Noninterest income increased $25.6 million from the fourth quarter of 2015, primarily driven by higher securities gains of $9.2 million, higher favorable adjustments to the FDIC receivable of $7.2 million and a $4.6 million increase in mortgage income due to favorable changes in valuation adjustments on mortgage servicing assets and increased production and sales of loans. Noninterest income also benefited from a $4.5 million increase in merchant and cardholder services as a result of higher sales volume and a $3.0 million increase in recoveries of PCI loans previously charged-off.
NONINTEREST EXPENSE
Noninterest expense increased by $4.3 million to $271.5 million compared to the third quarter of 2016. The increase was primarily due to a $4.9 million increase in salaries and wages related to higher termination pay and temporary labor, an increase in bank building repairs related to Hurricane Matthew of approximately $1.2 million and higher unfunded commitment reserves of $754 thousand resulting from refined loss estimates. These increases were offset by a $3.6 million reduction in merger-related expense.

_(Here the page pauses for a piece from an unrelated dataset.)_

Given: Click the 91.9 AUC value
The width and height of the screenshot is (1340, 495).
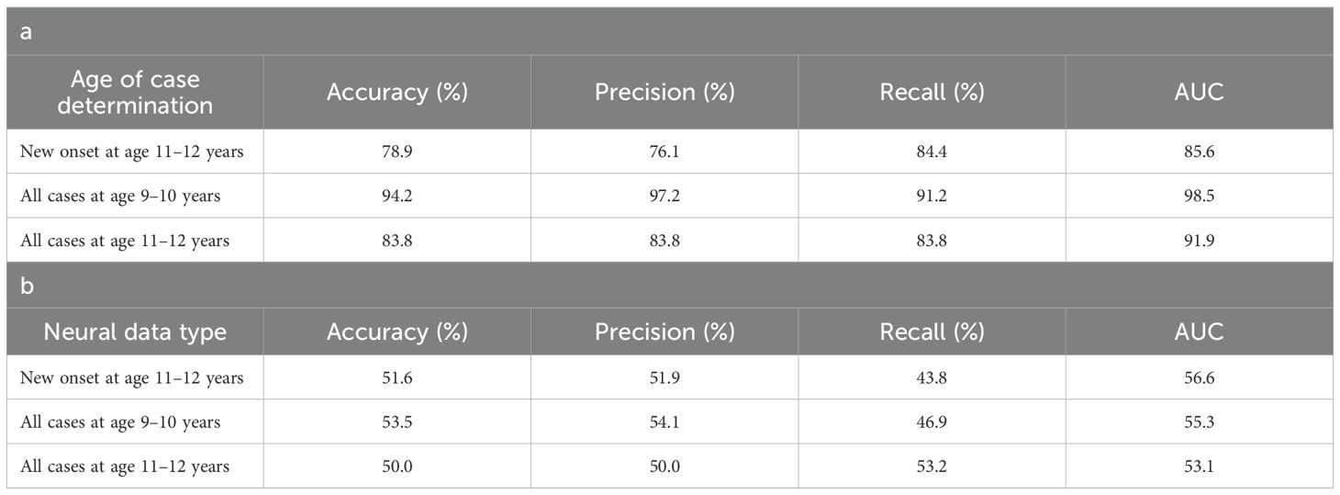Looking at the screenshot, I should click(1200, 241).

Noninterest expense increased by $15.6 million from the same quarter last year due to a $7.2 million increase in salaries and wages related to higher temporary labor and annual merit increases. Noninterest expense also increased due to higher foreclosure-related expense of $3.9 million resulting from lower gains on OREO sales, which offset this expense, an increase in cardholder and merchant processing expense of $2.0 million due to higher sales volume, higher bank building repairs related to Hurricane Matthew and an increase in unfunded commitment reserves.
INCOME TAXES
Higher pre-tax earnings contributed to income tax expense of $28.4 million in the fourth quarter of 2016, up from $27.5 million and $24.2 million in the third quarter of 2016 and fourth quarter of 2015, respectively. Effective tax rates were 35.0 percent, 34.9 percent and 36.1 percent during the respective periods. Reductions in the North Carolina corporate income tax rate contributed to lower effective tax rates during 2016.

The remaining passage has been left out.